On April 22, 1998, Media Coalition members — American Booksellers Foundation for Free Expression, Association of American Publishers, Freedom to Read Foundation, International Periodical Distributors Association, Periodical and Book Association of America, Publishers Marketing Association, and Recording Industry Association of America — along with the ACLU and other entities that communicate on the web, filed suit in the United States District Court for the District of New Mexico, seeking to enjoin the enforcement of Section 30-37-3.2(A).
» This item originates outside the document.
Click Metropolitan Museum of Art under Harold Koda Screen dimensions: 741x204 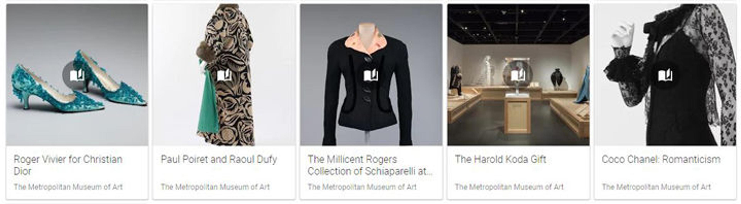pos(509,187)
The complaint alleged that the law was facially invalid under the First, Fifth, and Fourteenth Amendments and the Commerce Clause of the United States Constitution because it proscribed constitutionally protected speech and sought to regulate commerce occurring entirely outside the state of New Mexico.
The State of New Mexico filed a motion to dismiss or abstain, asserting that plaintiffs lacked standing and that the district court should abstain from ruling on the matter until the New Mexico Supreme Court could interpret the language of Section 30-37-3.2(A). The State later filed another motion, arguing that the Eleventh Amendment bars this suit. Both motions were denied by the district court on June 24, 1998.
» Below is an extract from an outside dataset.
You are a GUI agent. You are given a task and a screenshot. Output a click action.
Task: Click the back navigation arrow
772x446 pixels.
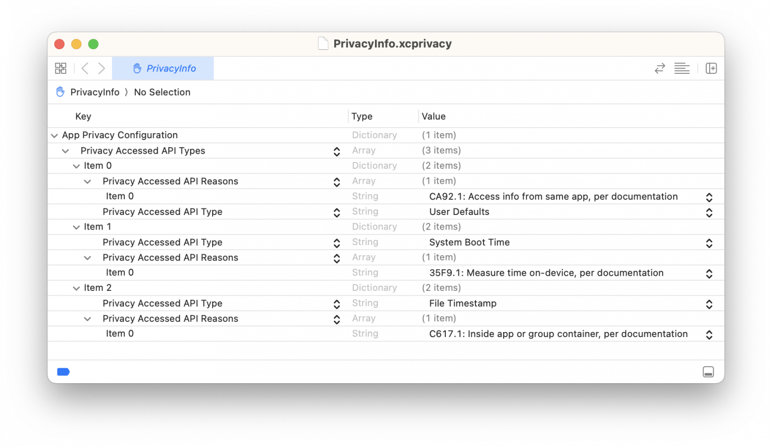(84, 68)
Plaintiffs filed a motion for preliminary injunction on May 28, 1998. U.S. District Court Judge LeRoy Hansen granted the motion on June 30, 1998, thus temporarily preventing section 30-37-3.2(A) from going into effect.
The State filed a corrected initial brief, appealing the district court’s order. In the brief, the State argued that Section 30-37-3.2(a) should be narrowly read to criminalize dissemination only when the recipient is “solely and exclusively an individual minor recipient.” On December 30, 1998, the plaintiffs filed a response brief, stating that the State’s proposed interpretation would effectively rewrite the statute and that the statutory language was essentially the same as the language in the Communications Decency Act, which was struck down by the Supreme Court nearly two years prior in Reno v. ACLU. The State subsequently filed its surreply brief.
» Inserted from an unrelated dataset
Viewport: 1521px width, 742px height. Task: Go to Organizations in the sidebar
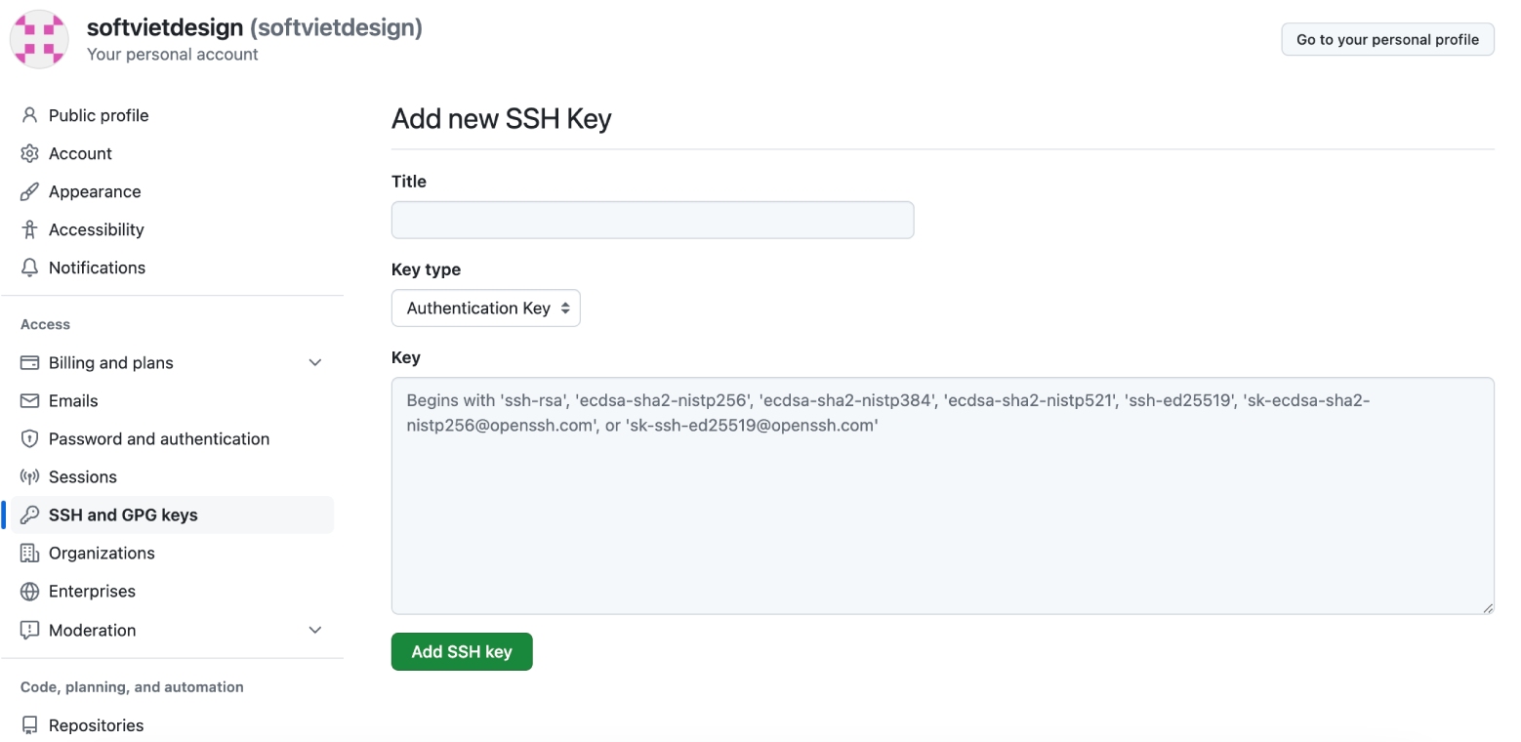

On November 2, 1999, the Tenth Circuit affirmed the district court’s order granting the plaintiff’s motion for preliminary judgment.
The plaintiffs in the case were: American Booksellers Foundation for Free Expression, Association of American Publishers, Electronic Frontier Foundation, Freedom to Read Foundation, International Periodical Distributors Association, New Mexico Library Association, Pen American Center, Periodical and Book Association of America, Publishers Marketing Association, and Recording Industry Association of America, ACLU, Mark Amerika of Alt-X, Art on the Net, Feminist.com, Full Circle Books, OBGYN.net, Santa Fe Online, Sexual Health Institute, Stop Prisoner Rape, Jeff Walsh of Oasis Magazine.